Tip 1: Praat liever over jezelf dan over de ander
Laat de ander weten hoe jíj tegen de situatie aankijkt, wat jij wilt, waar jij last van hebt, wat jouw belang is.
Dus ik-boodschappen i.p.v. jij-boodschappen:
Niet: “Je moet niet steeds door me heen zitten kletsen!”
Wel: “Ik zou willen dat je even je mond houdt terwijl ik praat, dan kan ik me beter concentreren.”
Niet: “Jullie moeten eens wat rustiger binnenkomen.”
Wel: “Ik begrijp best dat jullie zoveel energie hebben (heel graag les van mij hebben ;-)) maar zoals jullie zojuist binnenkwamen vond ik wel erg druk, daar heb ik last van!”
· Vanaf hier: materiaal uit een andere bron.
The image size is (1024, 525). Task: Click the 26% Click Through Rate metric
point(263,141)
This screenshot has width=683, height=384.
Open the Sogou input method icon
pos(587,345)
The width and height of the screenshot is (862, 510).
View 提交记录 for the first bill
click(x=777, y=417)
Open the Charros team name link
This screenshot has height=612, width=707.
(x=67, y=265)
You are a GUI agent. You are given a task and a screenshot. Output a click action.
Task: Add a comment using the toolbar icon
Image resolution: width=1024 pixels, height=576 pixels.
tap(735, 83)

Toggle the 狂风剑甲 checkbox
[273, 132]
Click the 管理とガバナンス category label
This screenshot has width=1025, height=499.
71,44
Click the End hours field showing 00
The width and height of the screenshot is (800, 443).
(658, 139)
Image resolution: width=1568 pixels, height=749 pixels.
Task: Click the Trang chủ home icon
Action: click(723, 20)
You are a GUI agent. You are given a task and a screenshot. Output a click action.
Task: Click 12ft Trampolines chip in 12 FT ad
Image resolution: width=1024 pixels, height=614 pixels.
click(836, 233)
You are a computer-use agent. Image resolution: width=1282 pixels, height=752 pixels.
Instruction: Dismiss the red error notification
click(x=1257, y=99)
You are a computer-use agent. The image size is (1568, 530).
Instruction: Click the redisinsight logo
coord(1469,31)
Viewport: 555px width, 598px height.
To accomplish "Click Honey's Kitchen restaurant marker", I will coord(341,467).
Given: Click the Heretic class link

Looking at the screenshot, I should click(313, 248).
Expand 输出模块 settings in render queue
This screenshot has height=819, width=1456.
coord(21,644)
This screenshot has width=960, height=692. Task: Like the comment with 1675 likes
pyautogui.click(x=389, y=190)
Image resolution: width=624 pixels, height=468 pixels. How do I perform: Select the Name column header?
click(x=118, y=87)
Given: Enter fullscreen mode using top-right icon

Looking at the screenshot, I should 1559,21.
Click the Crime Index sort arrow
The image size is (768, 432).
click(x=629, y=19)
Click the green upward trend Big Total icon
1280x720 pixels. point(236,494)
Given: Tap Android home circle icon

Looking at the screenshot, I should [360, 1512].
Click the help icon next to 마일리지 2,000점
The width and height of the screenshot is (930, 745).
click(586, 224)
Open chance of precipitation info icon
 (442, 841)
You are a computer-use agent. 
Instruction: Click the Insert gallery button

Tip 2: Neem liever een standpunt in dan vragen stellen
Niet: “Waarom doe je zo vervelend?” Hiermee sla je een stap over: je gaat er van uit dat jouw perceptie dé waarheid is, zonder dit te checken en bouwt daarop voort.
Wel: “Ik vind het erg vervelend zoals jij je nu gedraagt. Kun je je dat voorstellen?” of “Hoe ziet dat er voor jou uit?”
Niet: “Waarom doe je zo onverschillig?”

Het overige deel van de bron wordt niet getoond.